Item position entries:
[start]

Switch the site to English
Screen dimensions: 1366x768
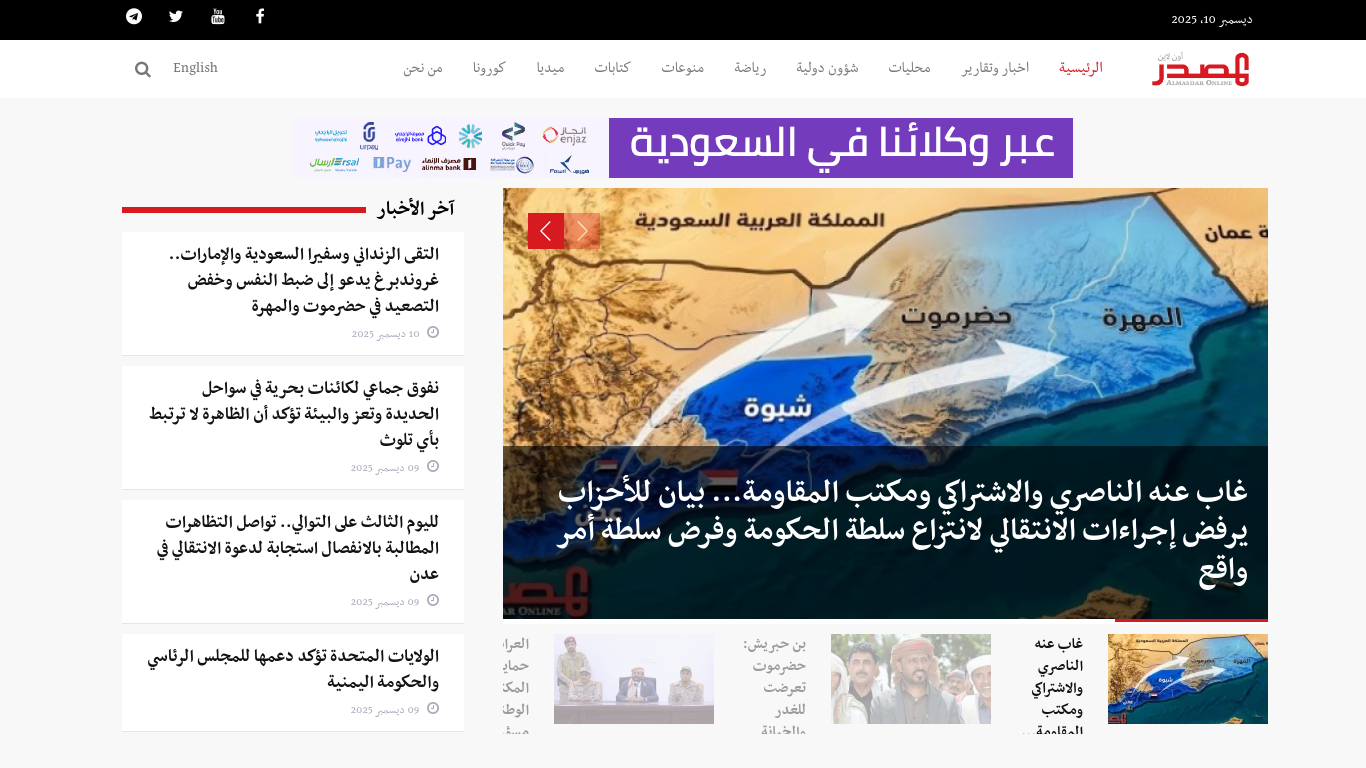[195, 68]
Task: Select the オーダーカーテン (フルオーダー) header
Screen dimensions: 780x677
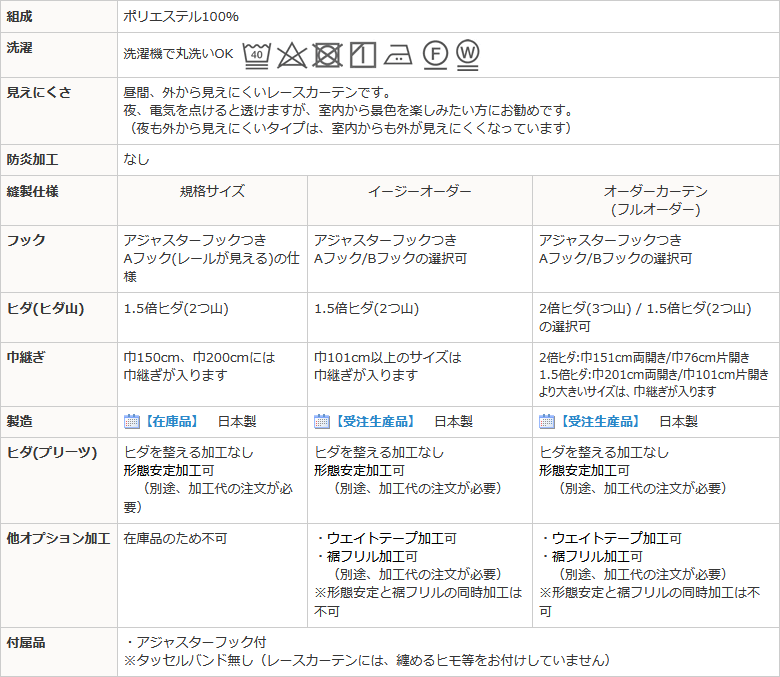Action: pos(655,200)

[end]

# [Problem details]
Express these records as a two-column CSV with columns "request" and "answer", one row per record, putting each request's text and its answer in a single quoted field with line breaks replaced by spaces. Cover every record and leave out the pictures.

# [Solution to this problem]
request,answer
"Switch the site to English Screen dimensions: 1366x768","[195, 68]"
"Task: Select the オーダーカーテン (フルオーダー) header Screen dimensions: 780x677","Action: pos(655,200)"